> _Tasks to carry out_:
a. Decide whether each statement below agrees with the essay on novels and audiobooks, answering yes or no and quoting the words from the essay that settle it. (i) The writer would want audiobooks to be acted rather than read. (ii) Elswyth is older than Hilda. (iii) The writer says they could make the two sisters' voices audibly distinct.
b. Carry the essay on novels and audiobooks forward from its final line.

[Source start]

There can be no doubt that movies and TV have had a huge influence on how novels are written today, and on the way readers expect novels to work and sound. I have read many novels, both published and unpublished, in which it was clear that the writer was writing down the TV show that they saw playing in their head. And, of course, every successful TV show or movie seems to have its extended universe of novels, which obviously aim to attract the audience of the original show, and thus mimic its style in a different medium. Given this, it would naturally follow that many novels would read more like a TV or movie script, and might therefore benefit more from being acted rather than simply read aloud as an audiobook.
I am old school in this. I like TV and movies just fine, but my first love is the written novel and I like my novels to be novels, not poor man’s TV shows. Which is to say that if I did listen to audiobooks, I would want them to be read, not acted. And I hope that the books I write would be the sort of books that would work when read rather than acted.
But this presents a problem because in many ways books today are written like scrips, even mine. Consider this passage of dialogue from The Wistful and the Good. The speakers are two sisters, Elswyth (15) and Hilda (12). It would take considerable acting skill to give them distinct voices. The best I could do would be to read it with appropriate inflection. I certainly could not make the voices audibly distinct. So the question is, how far would a listener get before they lost track of which sister was speaking? (It’s a long passage because the length of this sustained dialogue is relevant to the difficulty of the listener keeping track. But if you get the point, feel free to skip to the end.) As a reference, I am going to insert a recording of my reading the passage at the end.
Wishing to appease her conscience, [Elswyth] said, “After the letter is written, you should ask Leif to show you the books.”
“He doesn’t want to,” Hilda replied sulkily.
“He said he would. He won’t go back on it. There are some wonderful patterns in them. You could copy them in embroidery.”
“You don’t want me to.”
“I didn’t. I’m sorry. There’s no reason why you shouldn’t.”
“I don’t want to.”
“Why not?”

[Source end]
[Listed records start]

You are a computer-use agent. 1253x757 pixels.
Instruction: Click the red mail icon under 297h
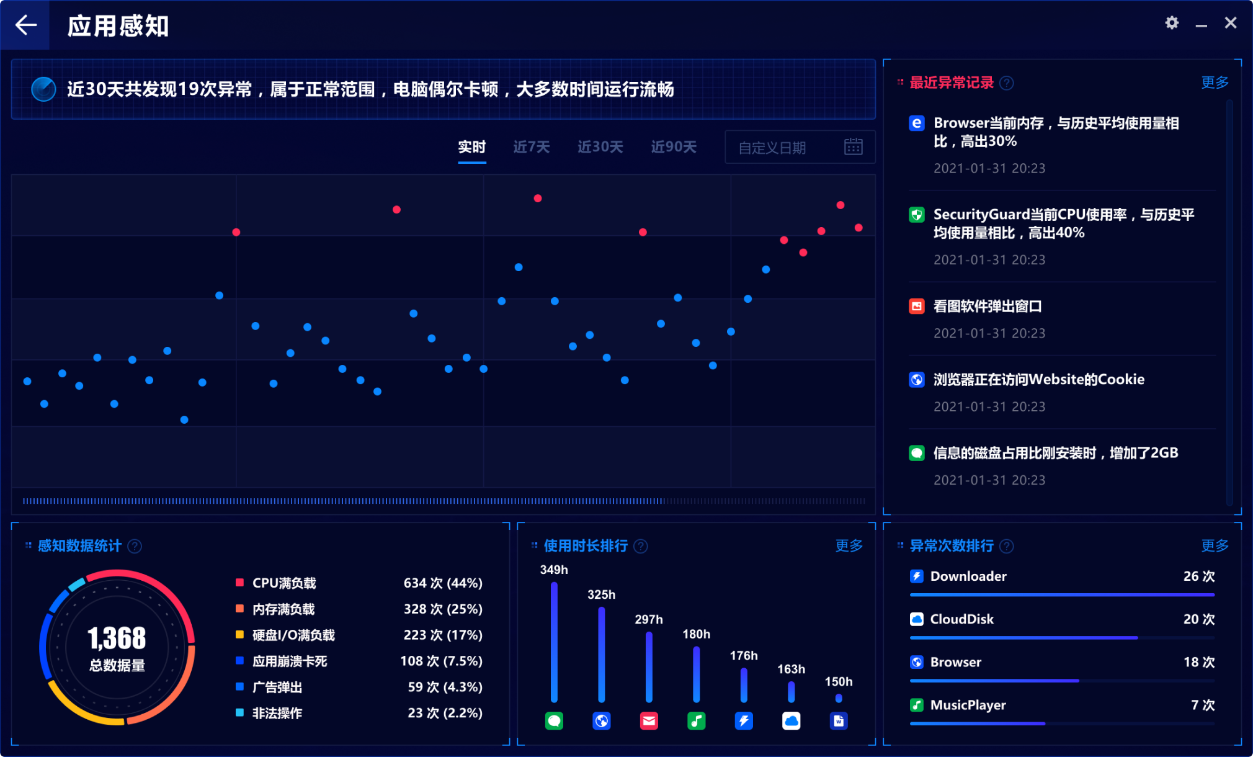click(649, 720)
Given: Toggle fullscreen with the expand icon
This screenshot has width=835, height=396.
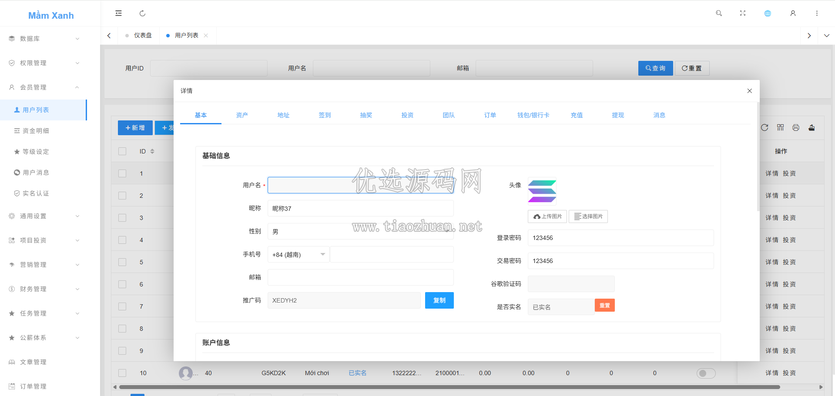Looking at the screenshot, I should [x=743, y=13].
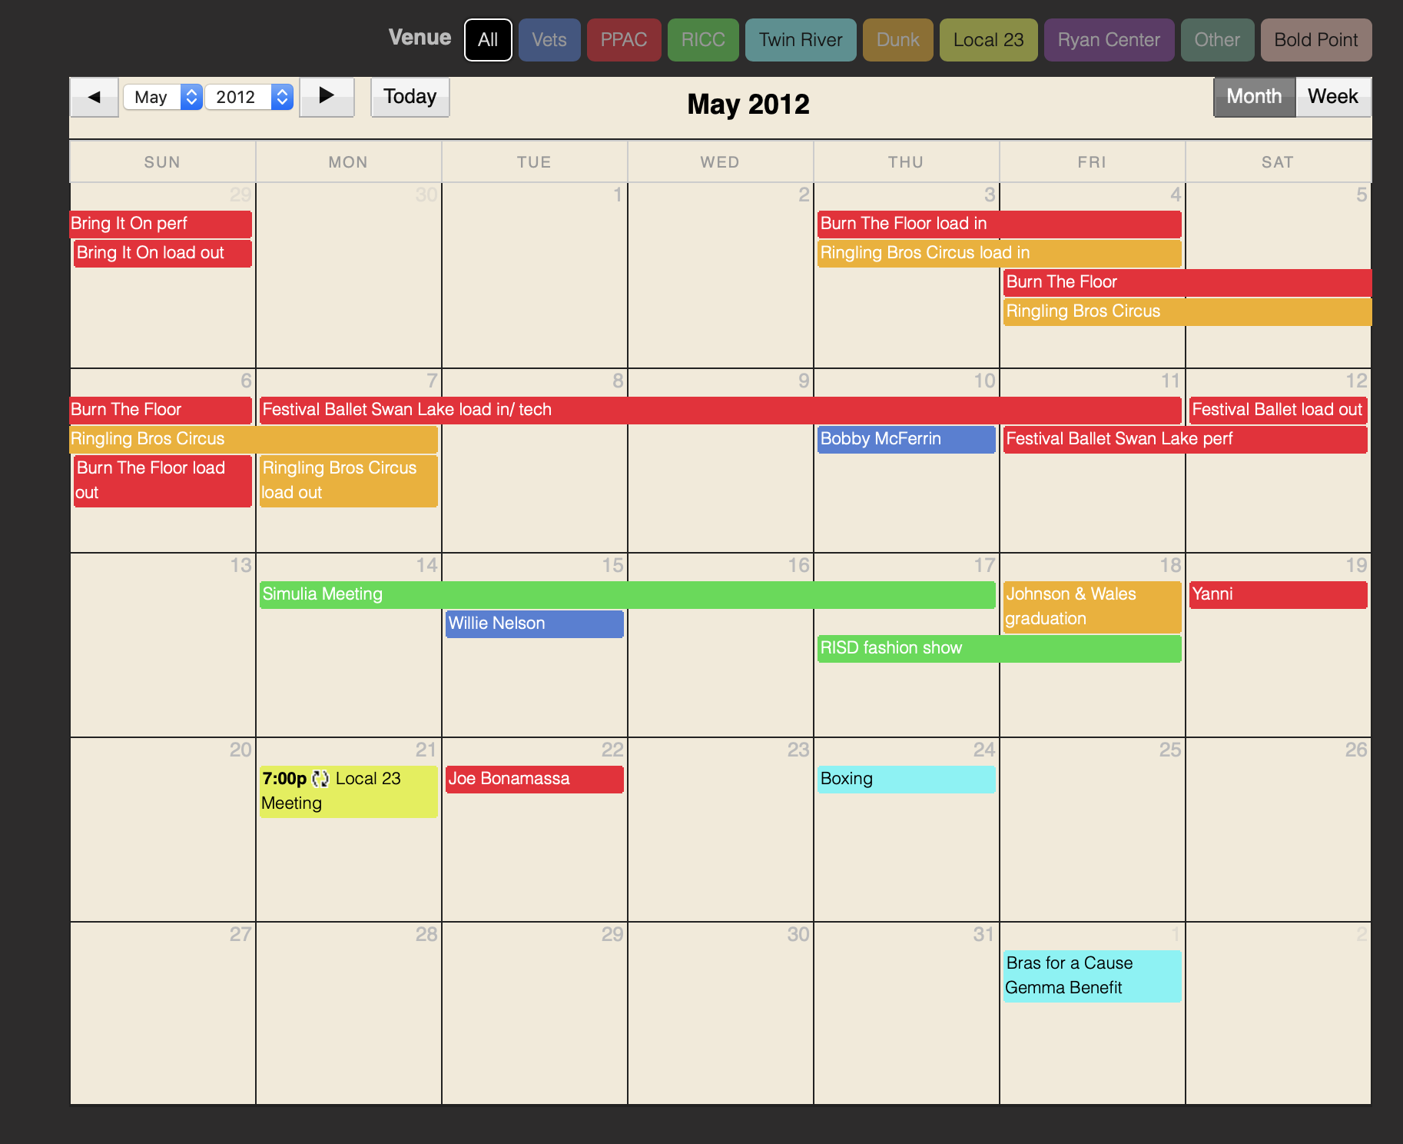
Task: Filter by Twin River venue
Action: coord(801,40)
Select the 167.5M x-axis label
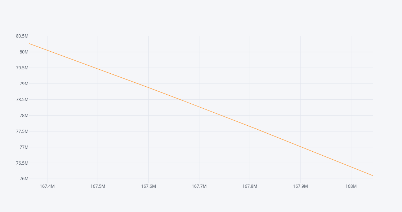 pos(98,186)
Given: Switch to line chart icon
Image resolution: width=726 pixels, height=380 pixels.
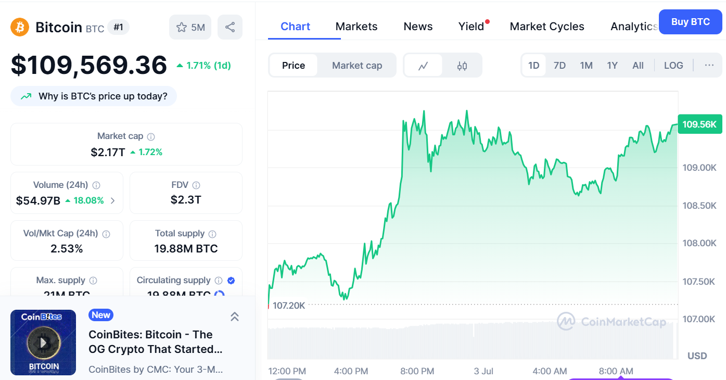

[Listed records end]

> _Answers in order_:
a.
(i) No: "if I did listen to audiobooks, I would want them to be read, not acted."
(ii) Yes: "Elswyth (15) and Hilda (12)."
(iii) No: "I certainly could not make the voices audibly distinct."

b.
“I’m not going to be alone with Leif in the play hall. I don’t want to kiss him.”
“Neither do I. But you could go to the ship. He keeps them in the ship.”
“I don’t like the ship.”
This scandalized Elswyth. How could Hilda care so much for beauty and yet not see the beauty of the ship? “You don’t like the ship? The ship is wonderful!”
“Someone would have to lift me into it. I don’t like that.”
“Not even Uncle Thor?”
“No.”
“After he was so wonderful to you yesterday? You were weeping in his arms.”
“I was tired, that’s all.”
“You should have gone to bed then.”
“Shut up! I don’t want to talk, I’m busy.”
“You’re not afraid of them, are you?”
“Everyone is afraid of them, except you and Father.”
“And Mother, and Whitney and Moira and Daisy.”
“Whitney is mad, and Moira and Daisy are babies. No one else likes them.”
“You just hate everybody.”
Hilda did not refute this claim. Silence reigned for some minutes before she spoke again.
“Do you want to marry Leif?”
“Because I was looking at a book with him?”
“I still think you were kissing.”
“I’m going to marry Drefan. You know that.”
“I think you want to marry Leif,” Hilda said, eyes fixed on her stitches.
“You want me to sail away to live in Norway? That would suit you, I suppose.”
“No!” Hilda said, vehemently. “You’re so stupid sometimes.”
“Maybe you want to marry Drefan.”
“No I don’t!” For the first time, Hilda paused in her work and looked at Elswyth, so great was her indignation.
“What’s wrong with Drefan?”
“He likes you. They all like you. It’s not fair. I want someone who likes me.”
“Someone will. Just wait till you grow up. They’ll all like you too.”
“Not as much as they like you. It’s not fair. I’m the one who looks Anglish.”
“It’s not as much fun as you think, having men staring at you the whole time. You’ll see.”
“If you don’t like it, you should cover your hair,” Hilda said, tugging on a corner of her wimple.
“If you want them to look at you, you should uncover yours,” Elswyth replied, tugging Hilda’s wimple askew so that a lock of her mouse-brown hair escaped and glowed dully in the sunlight.
“No.” Hilda tucked her hair back into place. “They won’t stare at me like they stare at you. They’ll say, ‘How neat your stitches are! How straight your seams are!’”
“I’m sure they’ll stare at you plenty.”
“I don’t want them to.”
“Really?”
“It just causes trouble. Father will find me a nice husband. Mother says he will.”
“Well of course he will. Mother will make him. Mother probably won’t be happy until Father finds you an ealdorman to marry.”
“Father found Drefan for you the year you were born,” Hilda said, mournfully. “He hasn’t found anyone for me yet, and I’ll be of age soon.”
“You should be glad he is taking the time to find the right boy.”
“I heard him telling Mother that he was going to talk to Edris about Baldwinn for Moira.”
“Baldwinn is too young for you.”
“He should find someone for me first, before doing Moira!”
“Well, finding someone for Moira is easy. All she needs is a man with ears. He’s taking more time to find someone just right for you.”
“Because there isn’t anybody right for me?”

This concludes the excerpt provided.